◆ Task directions ◆
Copy out the listing exactly, starting with the line that contains "The image size" and continuing through the end of the listing. Leave the pictures out of your answer.

◆ Records for this task ◆
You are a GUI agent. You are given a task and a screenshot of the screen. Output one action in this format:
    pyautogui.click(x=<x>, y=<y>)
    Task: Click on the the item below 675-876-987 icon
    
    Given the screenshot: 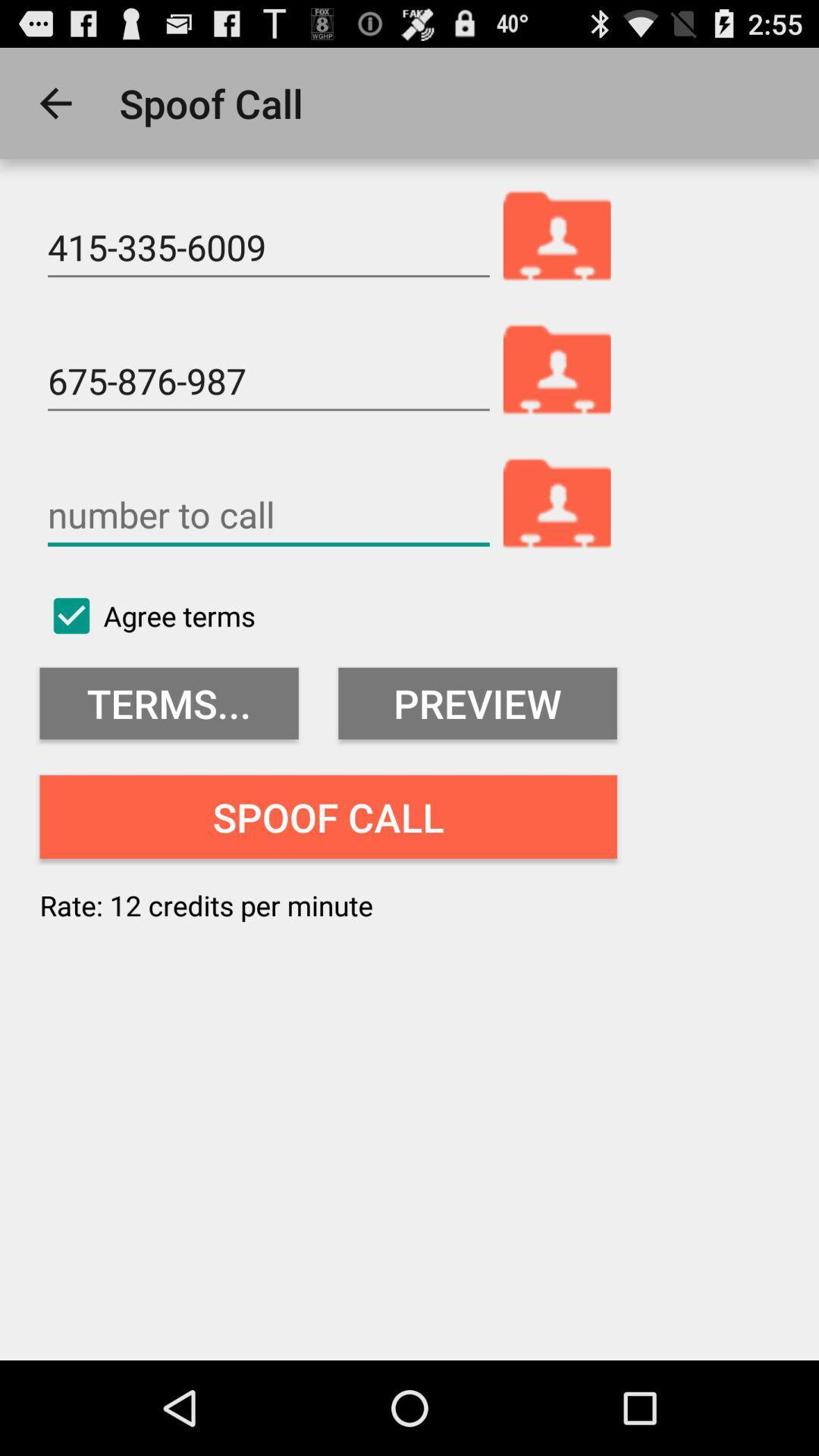 What is the action you would take?
    pyautogui.click(x=268, y=515)
    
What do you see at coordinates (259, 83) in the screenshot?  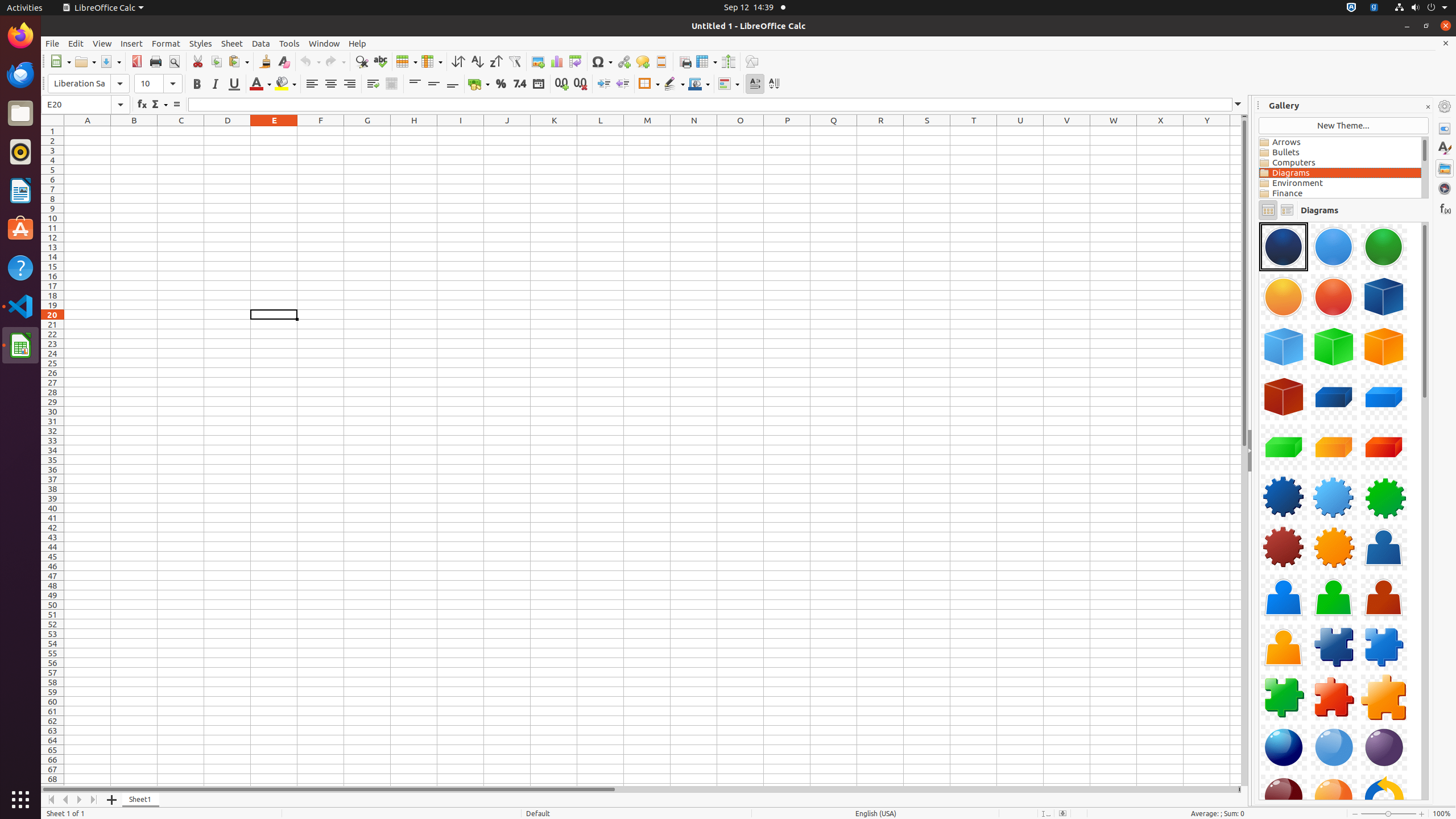 I see `'Font Color'` at bounding box center [259, 83].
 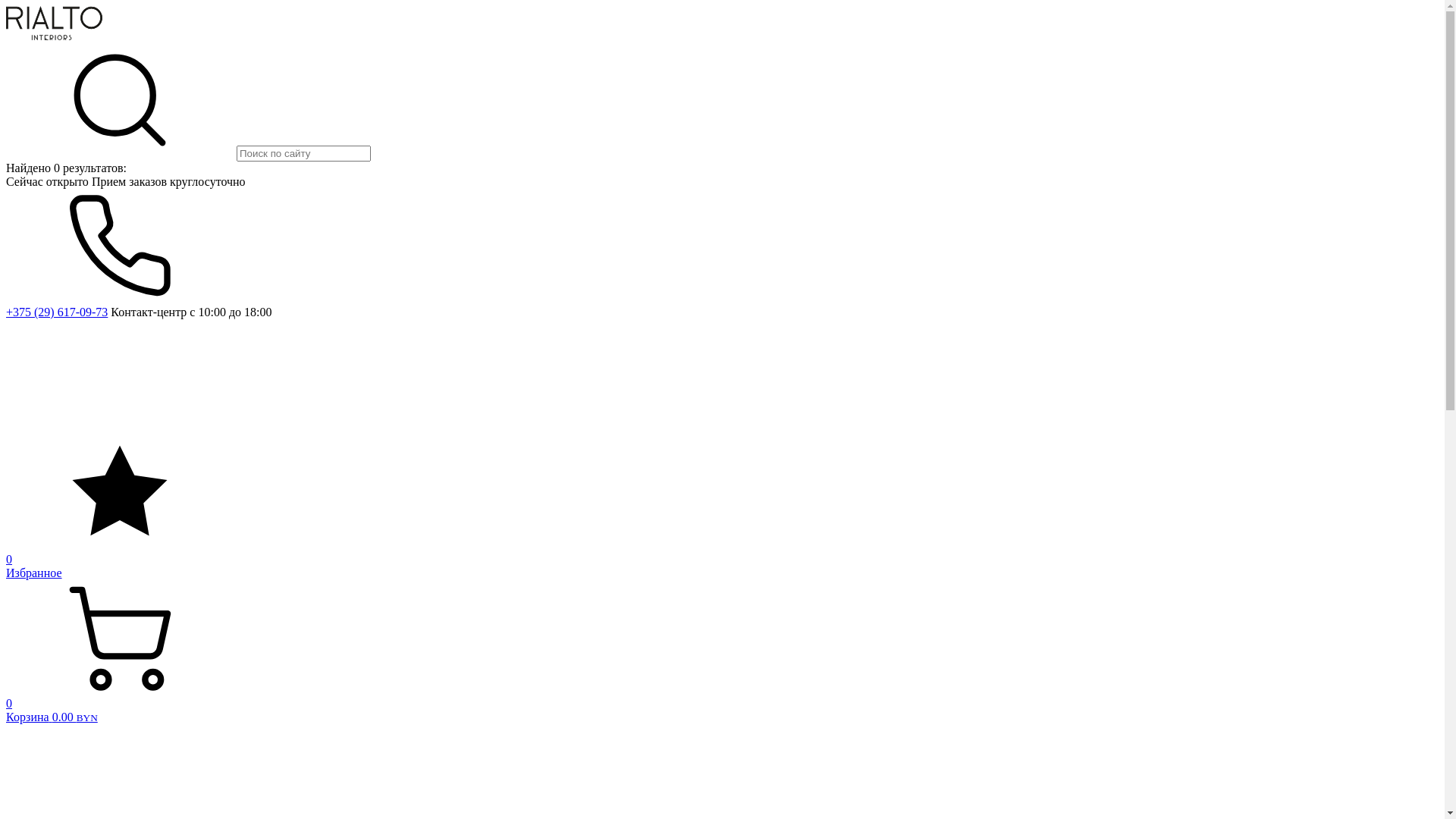 What do you see at coordinates (57, 311) in the screenshot?
I see `'+375 (29) 617-09-73'` at bounding box center [57, 311].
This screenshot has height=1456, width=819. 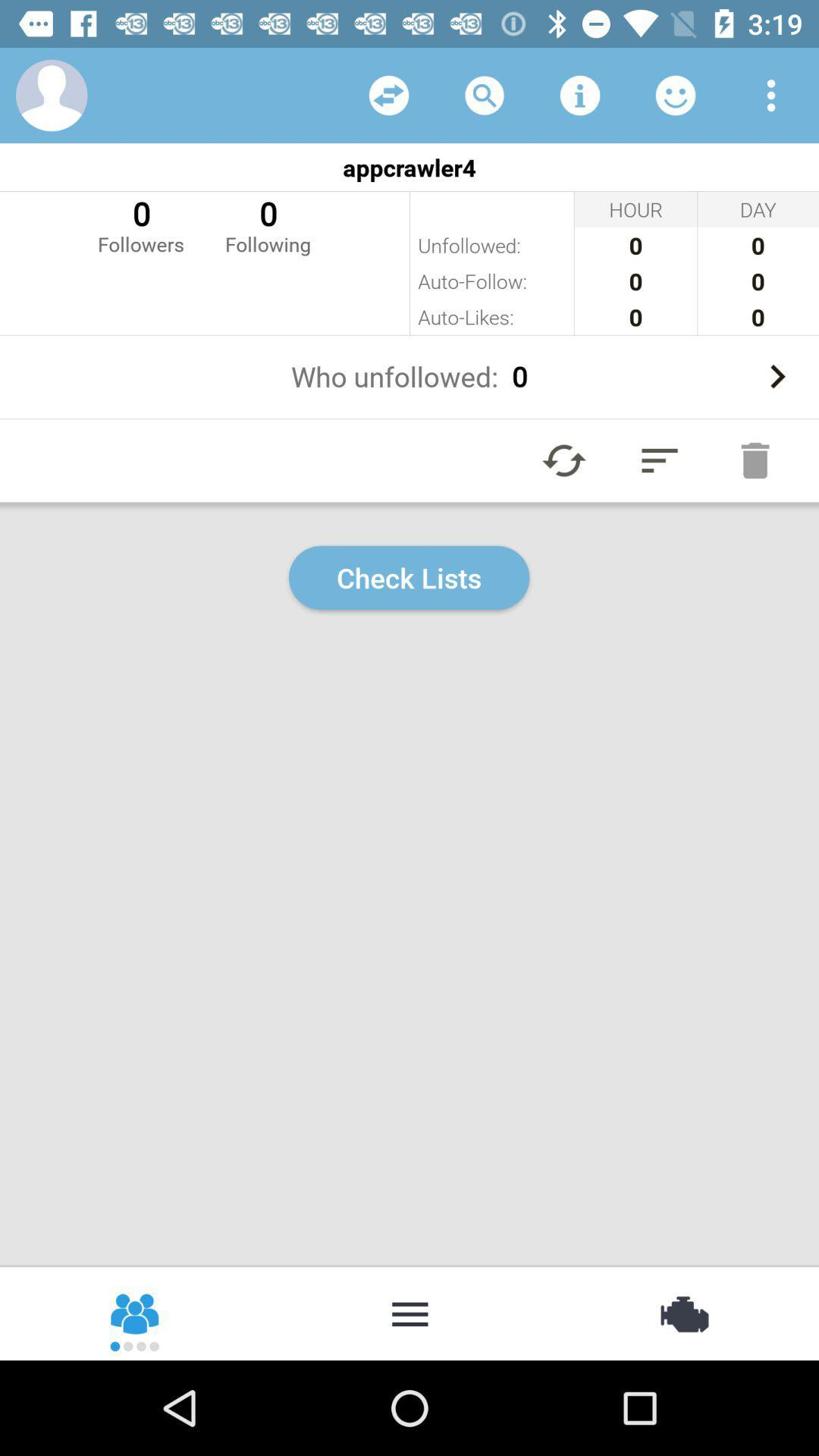 I want to click on more options, so click(x=410, y=1312).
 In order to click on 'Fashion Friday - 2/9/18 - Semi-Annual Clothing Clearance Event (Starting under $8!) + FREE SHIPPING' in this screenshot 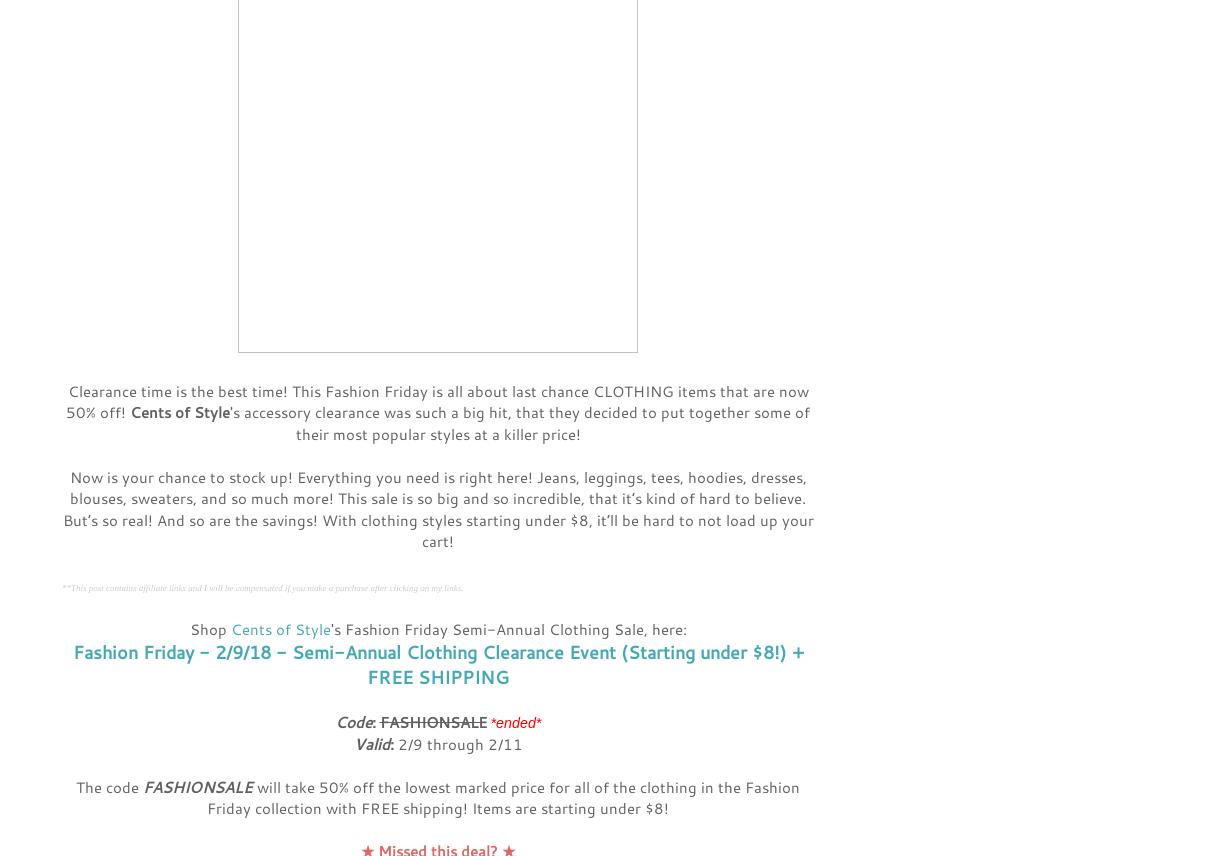, I will do `click(437, 664)`.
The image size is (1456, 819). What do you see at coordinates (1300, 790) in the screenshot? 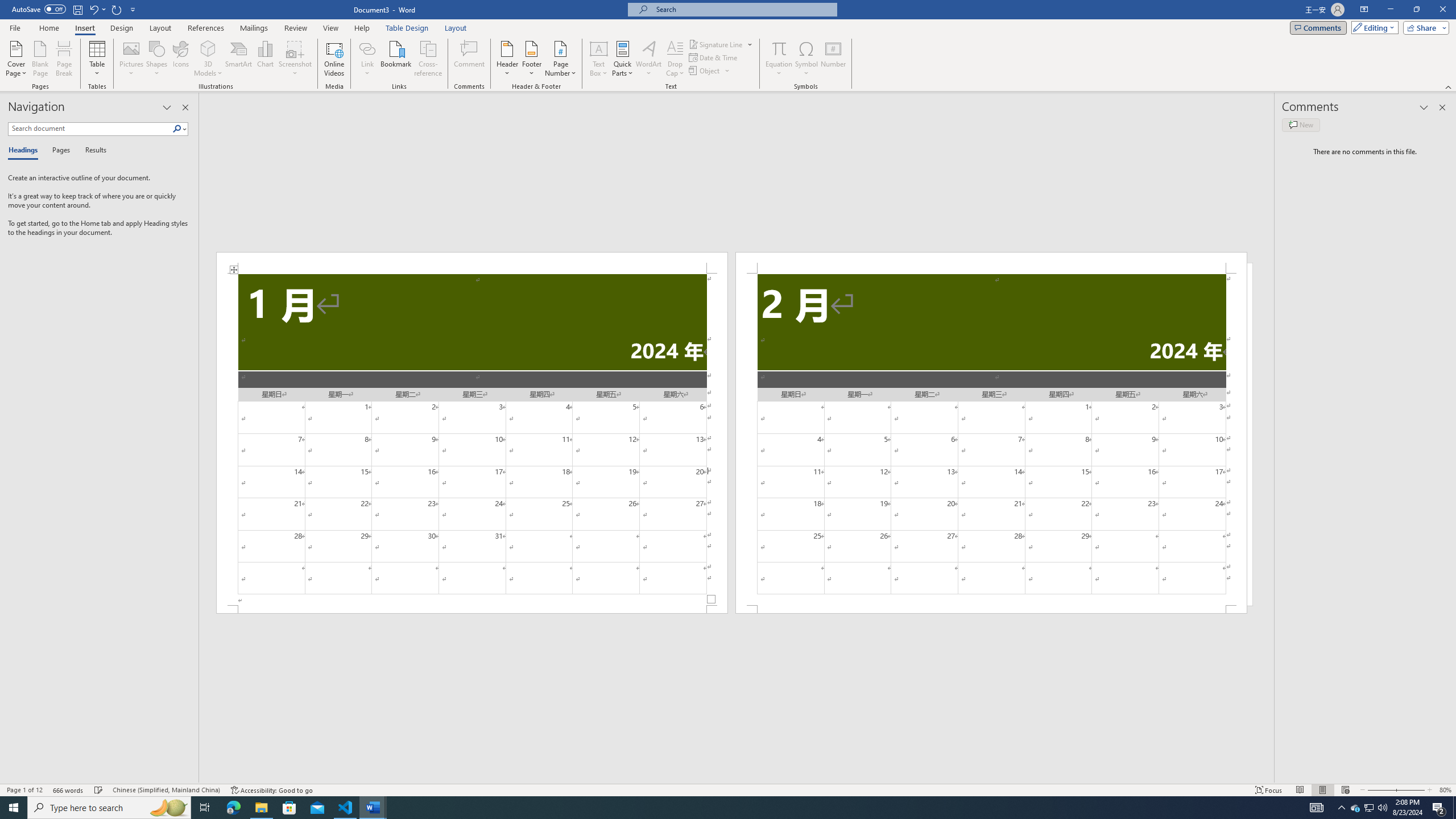
I see `'Read Mode'` at bounding box center [1300, 790].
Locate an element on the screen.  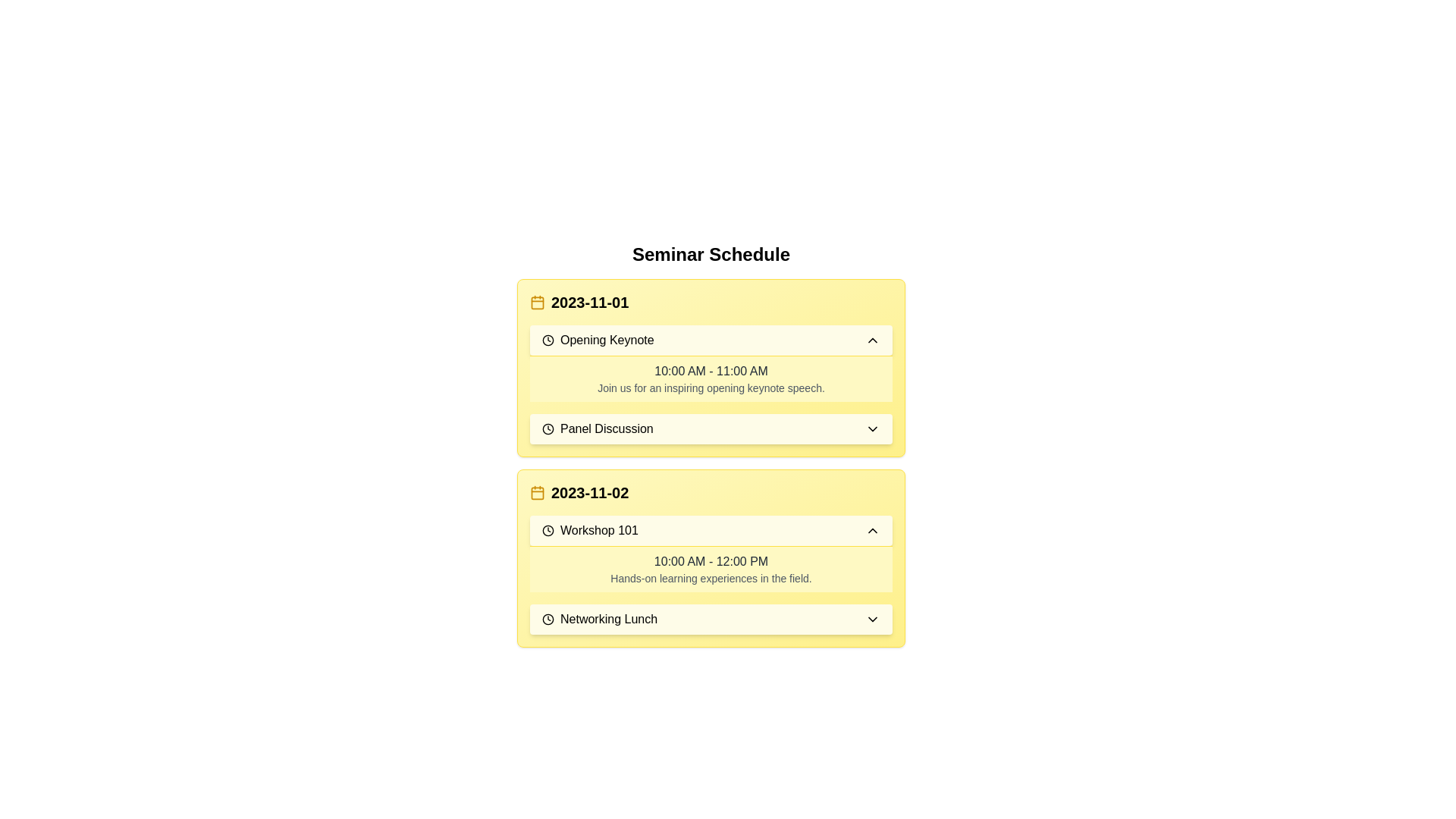
the static text providing details about the keynote event located under the '10:00 AM - 11:00 AM' time range in the 'Opening Keynote' section of the '2023-11-01' schedule is located at coordinates (710, 388).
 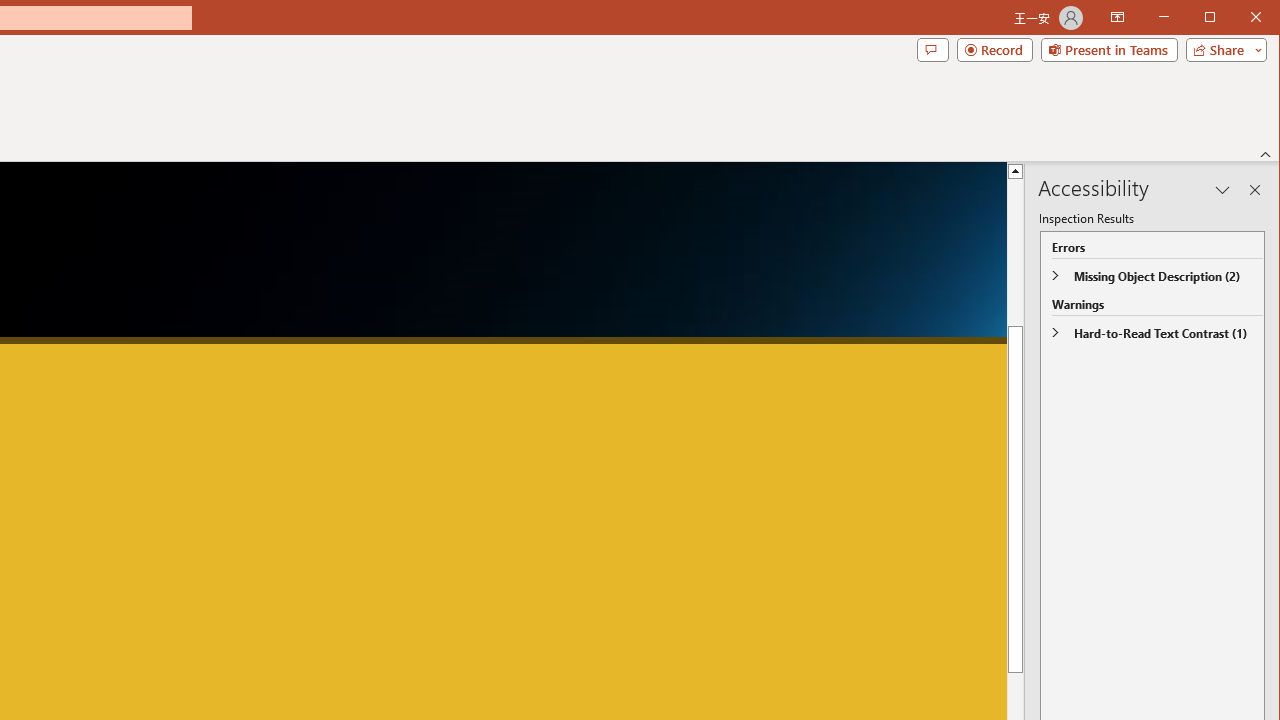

◆ Result of the task ◆
The image size is (1456, 819). What do you see at coordinates (1300, 790) in the screenshot? 
I see `'Read Mode'` at bounding box center [1300, 790].
Locate an element on the screen.  
the static text providing details about the keynote event located under the '10:00 AM - 11:00 AM' time range in the 'Opening Keynote' section of the '2023-11-01' schedule is located at coordinates (710, 388).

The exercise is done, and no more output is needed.